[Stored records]

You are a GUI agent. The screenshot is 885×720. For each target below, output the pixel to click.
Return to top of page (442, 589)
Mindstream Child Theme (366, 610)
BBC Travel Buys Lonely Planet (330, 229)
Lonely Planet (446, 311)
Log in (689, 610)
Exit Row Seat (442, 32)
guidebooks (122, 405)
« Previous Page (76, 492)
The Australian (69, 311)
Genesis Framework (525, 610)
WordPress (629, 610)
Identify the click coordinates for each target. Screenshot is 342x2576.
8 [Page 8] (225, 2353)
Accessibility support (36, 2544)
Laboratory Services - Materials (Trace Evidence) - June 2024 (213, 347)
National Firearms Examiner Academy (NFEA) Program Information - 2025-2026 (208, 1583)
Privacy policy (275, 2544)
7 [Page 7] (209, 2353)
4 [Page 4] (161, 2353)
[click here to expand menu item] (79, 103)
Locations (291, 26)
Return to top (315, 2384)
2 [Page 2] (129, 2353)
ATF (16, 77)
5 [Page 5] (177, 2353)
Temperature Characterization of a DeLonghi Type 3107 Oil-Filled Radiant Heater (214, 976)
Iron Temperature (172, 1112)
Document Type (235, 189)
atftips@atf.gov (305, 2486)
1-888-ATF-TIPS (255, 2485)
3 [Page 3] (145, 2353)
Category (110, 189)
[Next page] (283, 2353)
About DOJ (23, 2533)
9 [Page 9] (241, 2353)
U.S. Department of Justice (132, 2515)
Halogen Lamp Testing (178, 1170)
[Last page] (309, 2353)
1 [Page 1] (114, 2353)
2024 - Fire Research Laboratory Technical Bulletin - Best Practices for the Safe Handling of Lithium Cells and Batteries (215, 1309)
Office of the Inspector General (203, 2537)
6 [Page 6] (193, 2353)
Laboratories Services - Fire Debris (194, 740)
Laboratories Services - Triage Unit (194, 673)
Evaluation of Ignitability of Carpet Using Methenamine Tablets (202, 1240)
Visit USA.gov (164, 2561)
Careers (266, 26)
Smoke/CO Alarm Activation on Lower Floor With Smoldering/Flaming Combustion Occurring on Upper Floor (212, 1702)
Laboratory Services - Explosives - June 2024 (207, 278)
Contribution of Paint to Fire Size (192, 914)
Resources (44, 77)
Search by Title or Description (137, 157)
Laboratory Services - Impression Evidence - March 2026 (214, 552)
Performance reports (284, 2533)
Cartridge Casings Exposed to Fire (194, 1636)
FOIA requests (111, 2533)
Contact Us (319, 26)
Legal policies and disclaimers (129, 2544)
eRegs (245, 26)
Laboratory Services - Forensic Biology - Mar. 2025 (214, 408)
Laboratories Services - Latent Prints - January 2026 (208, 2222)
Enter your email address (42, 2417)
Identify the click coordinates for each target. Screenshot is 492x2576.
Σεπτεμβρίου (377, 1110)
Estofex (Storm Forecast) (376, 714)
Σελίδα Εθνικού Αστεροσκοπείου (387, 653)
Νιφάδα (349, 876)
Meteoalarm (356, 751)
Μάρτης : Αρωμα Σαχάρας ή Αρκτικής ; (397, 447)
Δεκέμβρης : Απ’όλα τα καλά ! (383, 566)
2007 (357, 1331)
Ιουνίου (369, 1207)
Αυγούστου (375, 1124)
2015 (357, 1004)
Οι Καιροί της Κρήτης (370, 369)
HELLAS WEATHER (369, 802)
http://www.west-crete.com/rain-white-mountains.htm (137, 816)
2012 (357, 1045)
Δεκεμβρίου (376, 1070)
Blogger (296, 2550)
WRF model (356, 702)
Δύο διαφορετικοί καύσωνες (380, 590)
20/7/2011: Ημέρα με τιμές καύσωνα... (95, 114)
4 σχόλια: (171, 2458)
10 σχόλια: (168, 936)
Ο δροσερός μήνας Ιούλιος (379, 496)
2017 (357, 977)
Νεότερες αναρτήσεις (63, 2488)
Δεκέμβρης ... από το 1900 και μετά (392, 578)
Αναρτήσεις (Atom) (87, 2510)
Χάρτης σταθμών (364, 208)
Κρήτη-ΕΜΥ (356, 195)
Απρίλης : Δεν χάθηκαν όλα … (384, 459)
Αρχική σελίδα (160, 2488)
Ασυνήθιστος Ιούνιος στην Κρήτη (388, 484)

**AIM OF THE EXERCISE**
The entries above hold the needed span. Transcribe exactly the lines from the one with "Exit Row Seat (442, 32)" to the one with "Accessibility support (36, 2544)", both included.

**ANSWER SECTION**
Exit Row Seat (442, 32)
guidebooks (122, 405)
« Previous Page (76, 492)
The Australian (69, 311)
Genesis Framework (525, 610)
WordPress (629, 610)
Identify the click coordinates for each target. Screenshot is 342x2576.
8 [Page 8] (225, 2353)
Accessibility support (36, 2544)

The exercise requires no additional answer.